** start of Excerpt **

When we hear of so many incidents in which Israeli soldiers in the Occupied Palestinian Territories of Gaza, East Jerusalem, and the West Bank detain Palestinians and gratuitously ransack their homes (if not completely destroy their homes), one tries to understand what role humiliation plays in the way in which the soldiers orient themselves to their victims.
As a recent film for Al Jazeera’s English channel demonstrates, Israeli soldiers have a peculiar penchant for documenting their wanton violence and uploading their films onto social media platforms. Richard Sanders, the director of the documentary, has remarked in interviews that such films number in the thousands.
One video circulated on social media last January/February is of soldiers occupying a Palestinian home in the refugee camp of Jenin, in the West Bank. The soldiers are in good form, relaxing on the sofa while smoking an argileh (water pipe) and munching on chips. On the floor of the other side of the room sit the Palestinian inhabitants of the house—bound, gagged and blindfolded. Menacing and stirring up their captives, the soldiers laugh and tell jokes. The soldier behind the camera asks another: “What do you wish for”? The other answers: “Relaxing on the beach in Gaza”. And to another: “And what do you wish for”? The soldier makes a thrusting motion with his groin, and says: “Make love on the beach” (according to the inserted English subtitles; another version I have seen reads differently: “fuck the Arabs in Gaza”).
Other videos document soldiers in Gazan homes ransacking personal belongings and dressing up in women’s lingerie, or forcing hapless Palestinian detainees to hold and wave Israeli flags. There are also video’s of soldiers and Israeli citizens mocking Palestinians by dressing up as prisoners, with hands bound and eyes blindfolded. Some of these are performed by Israeli children, egged on by their parents. And then there are other short films of Israeli soldiers cheering while in the background they wantonly detonate and destroy Palestinian buildings.
As Amnesty International has documented, very often these are civil properties—universities, municipal houses—that the Israeli soldiers themselves have been occupying. Of late, media reports note the celebratory demeanor of Israelis concerning images of a huddled mass of Palestinians being forcibly removed from Beit Lahiya in northern Gaza. These reports note a certain satisfaction with the humiliation and destitution of Palestinians.

** end of Excerpt **

> **Actions to take**
- a) For each statement below, say whether it agrees with the essay on soldiers' videos. Answer yes or no, and quote the exact words from the essay that decide it.
(i) Richard Sanders directed the documentary made for Al Jazeera's English channel.
(ii) The video of soldiers in a Jenin home circulated on social media last March.
(iii) According to Amnesty International, the buildings the soldiers destroy are very often civil properties.
- b) According to the essay on soldiers' videos, where were the Palestinians in the recent images being forcibly removed from?
- c) Write the next part of the essay on soldiers' videos, picking up after its final sentence.

** start of Data section **

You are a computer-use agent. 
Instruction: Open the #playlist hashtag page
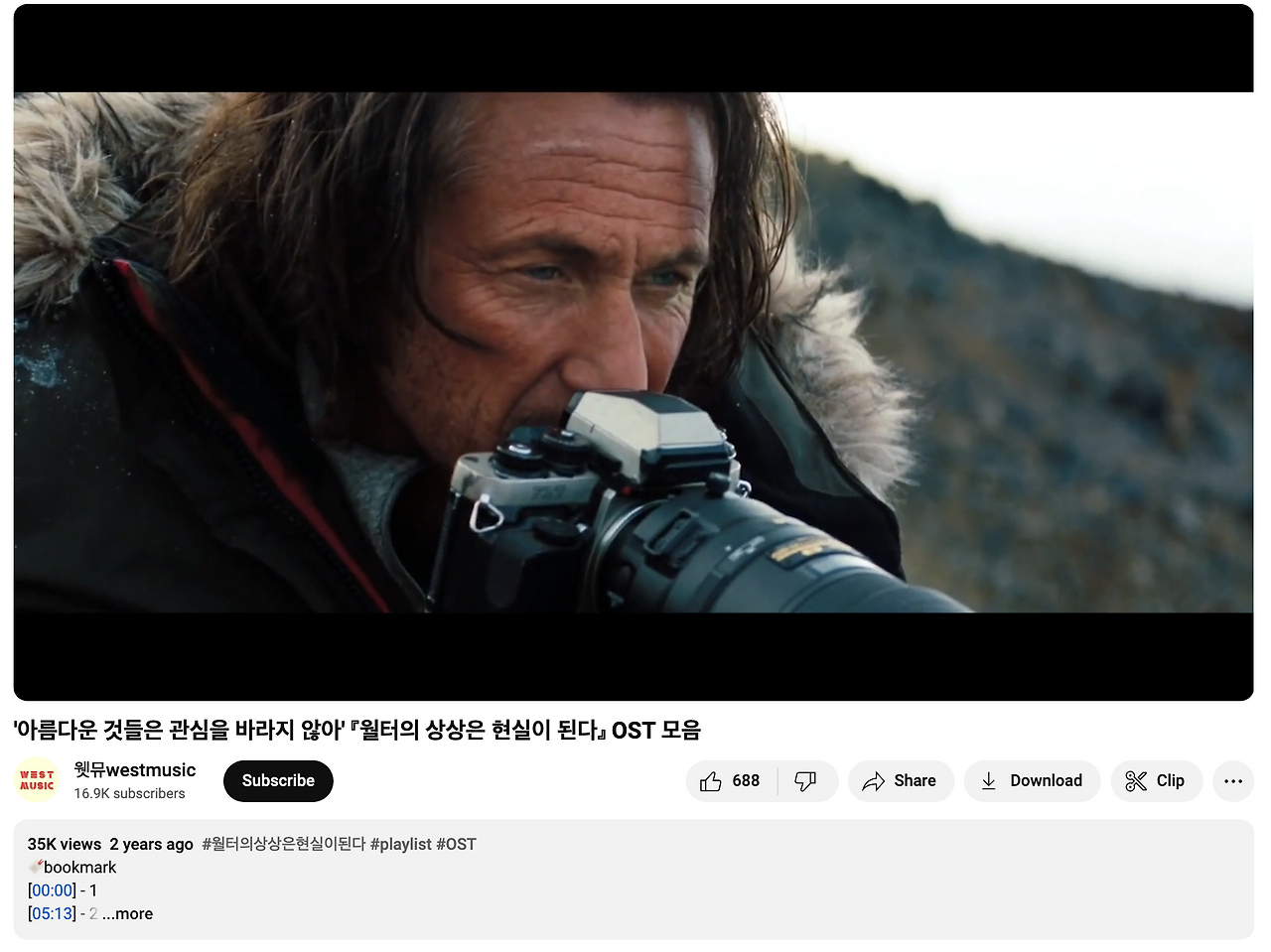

** end of Data section **

> **Answers below**
- a)
(i) Yes: "Richard Sanders, the director of the documentary"
(ii) No: "One video circulated on social media last January/February"
(iii) Yes: "As Amnesty International has documented, very often these are civil properties—universities, municipal houses—that the Israeli soldiers themselves have been occupying."

- b) Beit Lahiya, in northern Gaza.

- c)
The mainstream media and its audience in Israel echo this modality of humiliation. Take for example Yaki Adarr: “We’re not leaving Gaza. You will continue to starve, you will continue to die, your homes will continue to burn, your children will continue to live in the mud, in the nylon”. By “nylon”, he means tents. Or another popular media personality, Itamar Fleischmann: “I don’t have mercy on these Gazans. I don’t think that there is anyone in the state of Israel, in greater Israel, that should have mercy on these Gazans, not on the elderly, not on the young, and not on the children. The Gazans, as far as I am concerned, can starve to death. I don’t care about them. Why should we care about the Gazans?” (Both on YouTube).
While we can develop varying markers by which to categorize such videos, I want to suggest that they can be generically labeled as “compulsive humiliation drives”. As such, they resonate with a deep-seated racism directed toward what in the process transpires as the abject Other—Palestinians in the Occupied Territories. Currently, as the genocide in Gaza extends into its second year, this mode of racial humiliation gains sustenance from an apparent "right to unaccountability" Israel enjoys.
It is as though Israeli soldiers can feel good about themselves once they humiliate Palestinians, and once they share such acts of humiliation with their society and the world at large.
Their sense of pride, purpose, and self-respect is somehow dependent on their capacities to maintain a modality of humiliation. They have a pathological need to enter into and fulfil a dynamic of humiliation. Arguably, racism is so entrenched in the psyche of the soldiers that they have to violently humiliate and reduce their captives to some sort of sub-humanity in order to feel their own humanity.
One former Israeli soldier turned activist, interviewed by Owen Jones (December 15, 2023), says that what was difficult for him when serving in Gaza in 2014 was to come across family photographs in the homes they ransacked. In his eyes, the photographs humanized the Palestinians, told stories about them, depicted children and adults, showed them celebrating a wedding or a birth.
It is of course a question of power, of subjugation, demonstrating capacities to dominate the abject Other, expel this polluting other from their midsts. While Palestinians within Israel proper are tolerated as a minority, in the Occupied Territories they are rendered intolerable, subject to a pernicious apartheid regime of governance.
This is evident when we look toward the extreme, or the extremities of political culture in Israel, an extremity that arguably has always been interwoven with the mainstream.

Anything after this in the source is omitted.